Way too many times I’ve heard people dismiss the idea of a longer life as not just unlikely but actually undesirable. “Who would want to live that long?” “I want to live to the age of 75 and that’s it.” “Think of how boring it would be to live for hundreds of years!” Statements like these are maddening. Of course you would want to live longer, just as you want to continue living right at this moment. And why would these extra years be any more boring than the ones you’re living right now? Get a hobby! Make friends! Life is fun. The notion that you wouldn’t want ten times more of it evaporates the moment you give any serious thought.
However, there are some reasons to be cautious about extending lifespans. I can think of three possible drawbacks. As with many other technological and medical advances, it’s probable that extended lifespans will not be equitably distributed, at least at first. We don’t want a world where the haves live ten times longer than the have-nots. It’s also possible that as lives get longer the rate of social and scientific progress could decline. Unlike in the past, most people today think slavery is wrong, and that the Earth orbits the Sun. But such changes in our collective outlook have less to do with people changing their minds and more to do with old minds being replaced by new ones. If the same minds are around much longer than they used to we would want to make sure they are flexible enough to keep up with the Zeitgeist.

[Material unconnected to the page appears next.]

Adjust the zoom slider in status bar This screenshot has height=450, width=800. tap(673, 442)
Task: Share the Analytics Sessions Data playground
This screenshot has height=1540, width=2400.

Both of these potential issues are at least in theory preventable with proper planning and attention. The third problem we may encounter as lifespans increase is the added strain on Earth’s space and resources, since fewer deaths would lead to a population boom. Other than imposing limits on childbirth, which has its own major drawbacks, the only other reasonable solution would be for humanity to reach beyond Earth.
So while drastic increases in lifespan should be approached with due consideration of the side effects, it would be pretty damn cool. Callisto, here we come!